The ARS scientists found a low dose could effectively penetrate the meat without affecting the odour or flavour when it was used to make stir fry or ground beef. High doses penetrated further, killing more bacteria, but the taste and smell was impaired.
Work on E-beam follows other extensive research by the same centre on preventing pathogen contamination within the beef industry.
The highly publicised E. coli outbreak in 1993 increased national awareness of foodborne pathogens, prompting the industry and government to develop new ways of combatting them.
E. coli harms humans by destroying kidney cells and damaging other cells in the body. Around to E. coli strain 0157:H7 was responsible for 73,000 illnesses and 60 deaths in the 1993 outbreak in the US, according to the Centers for Disease Control.
The US beef industry has spent more than $750m over the last decade to improve the safety of beef products.
Cattle can host E. coli without harm and ARS research shows that pathogens tend to gather on cowhides, which causes problems if the meat is contaminated during hide removal. ARS researchers also discovered that killing pathogens in hides before removal is a very effective way of reducing the risk of carcass contamination.

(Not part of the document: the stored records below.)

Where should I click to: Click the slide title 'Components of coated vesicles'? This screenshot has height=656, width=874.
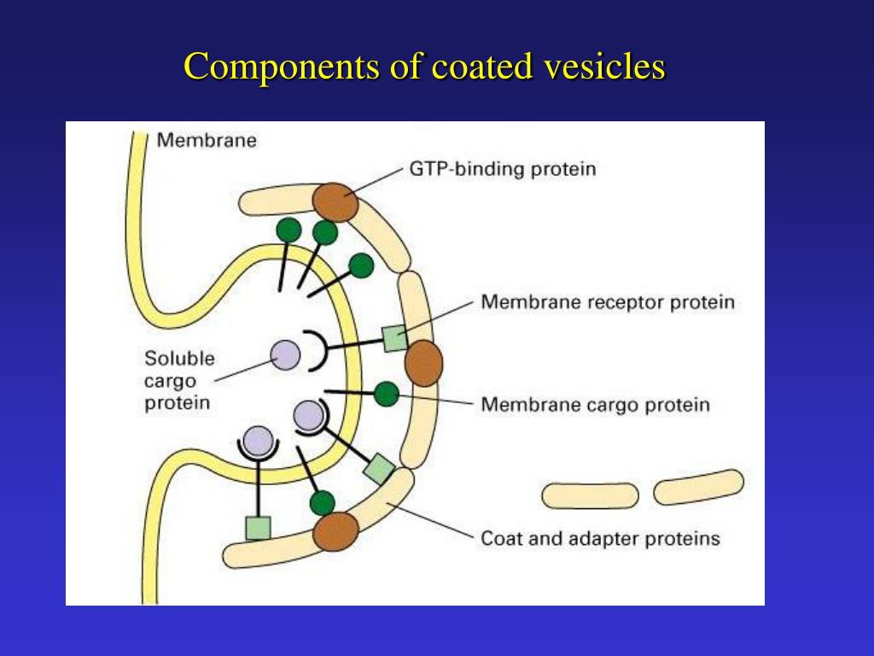(x=424, y=67)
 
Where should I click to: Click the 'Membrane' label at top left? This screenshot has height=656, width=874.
(x=206, y=141)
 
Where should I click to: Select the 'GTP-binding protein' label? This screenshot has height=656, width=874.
(x=503, y=168)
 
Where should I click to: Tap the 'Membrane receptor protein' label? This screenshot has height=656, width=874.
(x=607, y=302)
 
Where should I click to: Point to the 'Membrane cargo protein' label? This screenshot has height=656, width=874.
(x=595, y=404)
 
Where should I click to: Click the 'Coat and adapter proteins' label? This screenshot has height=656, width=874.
(x=600, y=539)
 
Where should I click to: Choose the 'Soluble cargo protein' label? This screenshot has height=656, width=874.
(x=178, y=380)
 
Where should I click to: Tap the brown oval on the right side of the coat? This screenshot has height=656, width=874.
(x=423, y=362)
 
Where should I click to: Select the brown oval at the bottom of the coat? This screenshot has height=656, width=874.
(x=334, y=531)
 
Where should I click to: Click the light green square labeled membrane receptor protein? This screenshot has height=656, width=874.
(x=394, y=338)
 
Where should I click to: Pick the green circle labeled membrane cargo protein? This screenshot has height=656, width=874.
(x=387, y=394)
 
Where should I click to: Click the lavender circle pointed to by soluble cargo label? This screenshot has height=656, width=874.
(x=285, y=354)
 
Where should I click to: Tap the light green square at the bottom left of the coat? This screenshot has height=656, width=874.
(x=258, y=528)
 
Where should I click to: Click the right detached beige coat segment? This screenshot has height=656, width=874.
(x=698, y=487)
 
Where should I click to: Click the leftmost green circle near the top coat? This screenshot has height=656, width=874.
(x=288, y=229)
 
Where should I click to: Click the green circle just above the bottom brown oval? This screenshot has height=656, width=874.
(x=322, y=502)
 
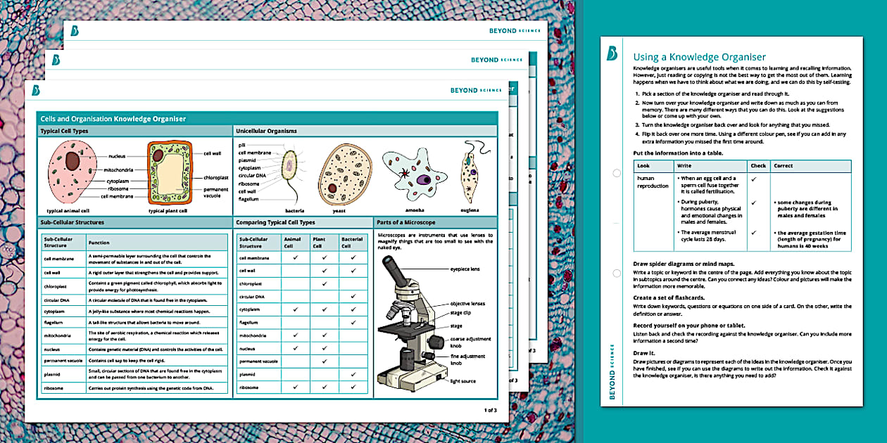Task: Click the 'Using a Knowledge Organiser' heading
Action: [699, 57]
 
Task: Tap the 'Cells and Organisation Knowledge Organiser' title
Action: [113, 119]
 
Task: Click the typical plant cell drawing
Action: [170, 173]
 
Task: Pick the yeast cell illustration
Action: [344, 174]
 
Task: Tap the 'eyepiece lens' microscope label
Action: [465, 269]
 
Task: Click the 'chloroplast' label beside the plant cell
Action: [215, 177]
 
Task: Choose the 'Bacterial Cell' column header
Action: [352, 243]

The adoption of chemical washing processes are thought to have cut E. Coli cases in ground beef by more than 40 per cent, but scientists now believe E-beam could be more cost effective and efficient.
Irradiation exposes food to a low level of ionizing radiation to kill bacteria, molds, yeasts, parasites, and other microorganisms that can lead to food spoilage and illness if untreated.
Over the last 25 years, studies have shown that eating irradiated foods poses no increased health risks for consumers. The ARS studies have enabled federal regulatory agencies to establish standards to ensure safety and quality of irradiated products like fruit, vegetables, juice, meat, and meat substitutes.